El Ejército colombiano aseguró que el pago de recompensas por información sobre miembros de organizaciones ilegales se está haciendo de acuerdo con la ley, en respuesta a un informe de la revista Semana, que asegura que oficiales de la institución se están quedando con recursos de la institución, aprovechando que se trata de gastos reservados, que tienen poco control por parte del Estado.
«En razón a los hechos relacionados con las presuntas irregularidades respecto del uso indebido y destinación de los recursos de gastos reservados, pago de recompensas y elaboración de informes de inteligencia derivados de operaciones militares, previa verificación de las autoridades competentes y de control interno de la institución, se pudo corroborar el absoluto cumplimiento de la normatividad vigente y apego a las directrices y lineamientos institucionales, respetando en todo momento los principios de legalidad, legitimidad y transparencia», aseguró el Ejército en un comunicado.
Según Semana, esta operación ilegal quedó al descubierto con la muerte de Edilberto Marín Gómez, alias Paisa Duber, un hombre de confianza de Iván Mordisco.
Tres oficiales que participaron en la operación habrían aprovechado que el informante que contribuyó a la muerte de Paisa Duber había sido descubierto por las disidencias, torturado y asesinado, para quedarse con la recompensa de 100 millones de pesos que se habría destinado al pago de ese informante.
Sobre este caso, el Ejército respondió que no se ha hecho hasta el momento el pago de ninguna recompensa aunque reconoció que se encuentra en trámite, mientras se cumplen todos los procedimientos legales establecidos para el pago.
Señaló que las presuntas irregularidades denunciadas por Semana ya fueron puestas en conocimiento de la Fiscalía y se adelantan las investigaciones correspondientes.

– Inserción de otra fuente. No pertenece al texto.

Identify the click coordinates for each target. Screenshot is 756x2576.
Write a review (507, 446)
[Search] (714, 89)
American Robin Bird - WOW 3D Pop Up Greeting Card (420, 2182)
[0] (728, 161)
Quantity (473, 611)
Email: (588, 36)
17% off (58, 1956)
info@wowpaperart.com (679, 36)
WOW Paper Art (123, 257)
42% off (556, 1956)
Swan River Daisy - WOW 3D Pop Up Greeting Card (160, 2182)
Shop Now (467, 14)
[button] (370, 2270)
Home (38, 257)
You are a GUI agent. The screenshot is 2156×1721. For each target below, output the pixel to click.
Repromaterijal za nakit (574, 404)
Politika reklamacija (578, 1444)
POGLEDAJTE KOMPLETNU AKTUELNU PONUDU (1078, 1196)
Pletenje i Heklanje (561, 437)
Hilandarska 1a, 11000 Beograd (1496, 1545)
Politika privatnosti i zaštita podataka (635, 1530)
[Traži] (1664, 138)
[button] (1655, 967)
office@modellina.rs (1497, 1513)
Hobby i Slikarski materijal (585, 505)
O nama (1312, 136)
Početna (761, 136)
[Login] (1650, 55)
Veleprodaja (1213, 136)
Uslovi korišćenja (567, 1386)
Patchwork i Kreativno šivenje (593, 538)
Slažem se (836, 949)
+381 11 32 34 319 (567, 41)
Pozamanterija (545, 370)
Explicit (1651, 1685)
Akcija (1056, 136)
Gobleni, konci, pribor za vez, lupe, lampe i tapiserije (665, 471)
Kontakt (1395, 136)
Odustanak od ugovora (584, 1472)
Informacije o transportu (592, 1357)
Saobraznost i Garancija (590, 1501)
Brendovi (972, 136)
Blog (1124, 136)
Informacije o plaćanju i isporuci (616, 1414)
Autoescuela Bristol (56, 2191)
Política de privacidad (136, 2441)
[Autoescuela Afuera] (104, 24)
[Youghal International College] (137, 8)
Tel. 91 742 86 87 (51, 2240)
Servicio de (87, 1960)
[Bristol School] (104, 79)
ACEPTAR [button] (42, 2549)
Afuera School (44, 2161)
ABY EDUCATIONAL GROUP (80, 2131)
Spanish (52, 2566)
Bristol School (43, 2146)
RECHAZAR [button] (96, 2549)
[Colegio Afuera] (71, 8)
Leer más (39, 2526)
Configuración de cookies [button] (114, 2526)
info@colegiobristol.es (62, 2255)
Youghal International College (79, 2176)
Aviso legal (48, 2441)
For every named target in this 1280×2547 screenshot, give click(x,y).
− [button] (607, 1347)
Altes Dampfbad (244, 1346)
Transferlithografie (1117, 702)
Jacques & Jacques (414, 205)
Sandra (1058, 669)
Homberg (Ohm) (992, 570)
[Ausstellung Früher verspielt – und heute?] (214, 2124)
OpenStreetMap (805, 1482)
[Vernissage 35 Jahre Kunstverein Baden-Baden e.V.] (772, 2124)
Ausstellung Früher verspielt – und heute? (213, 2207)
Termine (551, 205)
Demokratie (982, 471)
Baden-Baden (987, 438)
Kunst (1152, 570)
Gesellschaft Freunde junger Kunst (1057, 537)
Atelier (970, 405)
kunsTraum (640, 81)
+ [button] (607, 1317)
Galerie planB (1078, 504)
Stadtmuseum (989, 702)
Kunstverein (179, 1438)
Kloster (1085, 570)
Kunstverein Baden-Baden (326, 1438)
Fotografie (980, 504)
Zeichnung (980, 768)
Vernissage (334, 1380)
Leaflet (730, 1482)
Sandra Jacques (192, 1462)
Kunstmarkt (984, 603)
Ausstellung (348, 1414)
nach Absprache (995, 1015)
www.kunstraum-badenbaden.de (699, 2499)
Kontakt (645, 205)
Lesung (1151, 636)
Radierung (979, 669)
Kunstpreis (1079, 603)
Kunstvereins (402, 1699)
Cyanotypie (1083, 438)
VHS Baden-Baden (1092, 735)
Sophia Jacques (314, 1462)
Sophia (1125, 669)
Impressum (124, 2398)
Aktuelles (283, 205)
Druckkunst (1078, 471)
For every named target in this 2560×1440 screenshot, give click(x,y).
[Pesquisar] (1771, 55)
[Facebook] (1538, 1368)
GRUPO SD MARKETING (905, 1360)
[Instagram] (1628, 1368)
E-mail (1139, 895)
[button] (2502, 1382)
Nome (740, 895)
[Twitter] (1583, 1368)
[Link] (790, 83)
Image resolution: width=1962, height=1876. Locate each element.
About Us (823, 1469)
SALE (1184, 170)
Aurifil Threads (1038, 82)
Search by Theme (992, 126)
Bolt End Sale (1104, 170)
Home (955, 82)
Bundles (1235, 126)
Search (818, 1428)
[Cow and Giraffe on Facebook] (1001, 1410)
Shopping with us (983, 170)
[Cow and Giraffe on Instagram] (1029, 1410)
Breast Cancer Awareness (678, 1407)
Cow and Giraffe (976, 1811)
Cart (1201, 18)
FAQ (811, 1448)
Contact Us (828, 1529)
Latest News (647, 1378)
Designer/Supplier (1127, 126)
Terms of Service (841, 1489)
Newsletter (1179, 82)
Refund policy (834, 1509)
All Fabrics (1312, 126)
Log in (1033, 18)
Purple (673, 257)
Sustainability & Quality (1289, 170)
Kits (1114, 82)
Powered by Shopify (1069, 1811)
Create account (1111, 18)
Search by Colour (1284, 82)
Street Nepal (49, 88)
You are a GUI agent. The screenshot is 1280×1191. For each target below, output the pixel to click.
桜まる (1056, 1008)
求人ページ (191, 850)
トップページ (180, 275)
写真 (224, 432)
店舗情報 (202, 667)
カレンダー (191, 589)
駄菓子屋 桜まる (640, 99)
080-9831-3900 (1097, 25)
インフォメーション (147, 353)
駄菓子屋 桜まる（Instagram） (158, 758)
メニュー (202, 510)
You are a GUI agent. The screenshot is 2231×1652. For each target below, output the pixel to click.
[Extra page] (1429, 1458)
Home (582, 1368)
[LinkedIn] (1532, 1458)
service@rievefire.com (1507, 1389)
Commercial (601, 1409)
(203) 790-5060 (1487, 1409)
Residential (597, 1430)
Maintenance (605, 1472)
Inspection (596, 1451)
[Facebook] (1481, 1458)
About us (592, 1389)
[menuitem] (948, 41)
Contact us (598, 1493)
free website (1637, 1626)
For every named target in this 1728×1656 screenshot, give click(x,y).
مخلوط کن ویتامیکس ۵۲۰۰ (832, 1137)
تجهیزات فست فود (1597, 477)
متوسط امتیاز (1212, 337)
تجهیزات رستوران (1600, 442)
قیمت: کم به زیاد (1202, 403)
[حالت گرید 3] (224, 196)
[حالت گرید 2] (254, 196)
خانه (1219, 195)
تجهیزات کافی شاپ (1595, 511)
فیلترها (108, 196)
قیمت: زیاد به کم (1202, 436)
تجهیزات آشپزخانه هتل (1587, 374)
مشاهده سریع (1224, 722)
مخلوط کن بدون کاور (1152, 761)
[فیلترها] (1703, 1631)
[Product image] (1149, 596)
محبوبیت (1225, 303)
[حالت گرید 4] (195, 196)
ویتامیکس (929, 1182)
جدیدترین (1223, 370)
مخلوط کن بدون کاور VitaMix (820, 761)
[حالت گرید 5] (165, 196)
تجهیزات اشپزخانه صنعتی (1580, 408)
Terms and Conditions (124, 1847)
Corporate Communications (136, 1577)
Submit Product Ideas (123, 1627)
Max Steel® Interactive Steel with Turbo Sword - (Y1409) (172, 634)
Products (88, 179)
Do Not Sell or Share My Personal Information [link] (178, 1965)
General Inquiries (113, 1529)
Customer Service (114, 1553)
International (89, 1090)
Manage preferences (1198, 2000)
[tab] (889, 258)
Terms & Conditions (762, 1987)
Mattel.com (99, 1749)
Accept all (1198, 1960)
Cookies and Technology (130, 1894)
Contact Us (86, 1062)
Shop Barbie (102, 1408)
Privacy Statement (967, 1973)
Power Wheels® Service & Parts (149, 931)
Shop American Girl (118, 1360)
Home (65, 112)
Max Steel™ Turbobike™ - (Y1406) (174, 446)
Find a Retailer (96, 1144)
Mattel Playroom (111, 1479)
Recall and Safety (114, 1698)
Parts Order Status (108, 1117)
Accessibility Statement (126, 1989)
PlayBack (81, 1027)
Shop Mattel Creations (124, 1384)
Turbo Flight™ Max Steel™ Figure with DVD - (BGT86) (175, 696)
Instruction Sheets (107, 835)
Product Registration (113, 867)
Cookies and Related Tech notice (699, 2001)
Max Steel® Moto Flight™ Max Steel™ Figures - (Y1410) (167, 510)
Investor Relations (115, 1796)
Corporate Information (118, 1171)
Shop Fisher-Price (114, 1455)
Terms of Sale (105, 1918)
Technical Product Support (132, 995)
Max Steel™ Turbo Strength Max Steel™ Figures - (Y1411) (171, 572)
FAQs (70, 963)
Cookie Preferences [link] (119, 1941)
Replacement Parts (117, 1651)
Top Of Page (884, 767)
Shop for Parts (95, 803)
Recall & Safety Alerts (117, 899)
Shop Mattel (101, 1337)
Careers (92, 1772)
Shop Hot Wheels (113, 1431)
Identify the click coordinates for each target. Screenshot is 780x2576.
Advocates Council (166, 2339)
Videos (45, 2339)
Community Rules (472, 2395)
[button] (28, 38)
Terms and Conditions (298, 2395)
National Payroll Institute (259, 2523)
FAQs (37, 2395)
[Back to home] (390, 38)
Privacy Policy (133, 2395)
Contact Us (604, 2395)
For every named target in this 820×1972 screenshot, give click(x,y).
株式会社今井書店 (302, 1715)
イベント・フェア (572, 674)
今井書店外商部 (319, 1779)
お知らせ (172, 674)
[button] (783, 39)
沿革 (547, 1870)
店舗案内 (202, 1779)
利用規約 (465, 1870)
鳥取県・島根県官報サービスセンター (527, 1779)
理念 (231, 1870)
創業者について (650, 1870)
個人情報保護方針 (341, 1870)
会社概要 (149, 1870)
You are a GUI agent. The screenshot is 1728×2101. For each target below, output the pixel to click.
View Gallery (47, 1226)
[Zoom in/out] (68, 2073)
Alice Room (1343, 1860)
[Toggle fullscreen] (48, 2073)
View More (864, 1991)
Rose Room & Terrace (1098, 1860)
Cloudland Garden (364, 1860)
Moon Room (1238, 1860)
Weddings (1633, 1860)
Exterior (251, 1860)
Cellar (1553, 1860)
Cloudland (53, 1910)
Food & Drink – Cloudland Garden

La institución aseguró que ha brindado el apoyo necesario para que las autoridades tengan acceso a la información que se requiere sobre la recompensa solicitada.
Además, señaló que cada unidad militar comprometida en los hechos ordenó la apertura de una investigación administrativa para constatar la información y que se han dado instrucciones para garantizar que cualquier uniformado que tenga información sobre posibles irregularidades la ponga en conocimiento de las autoridades correspondientes, sin temor a represalias.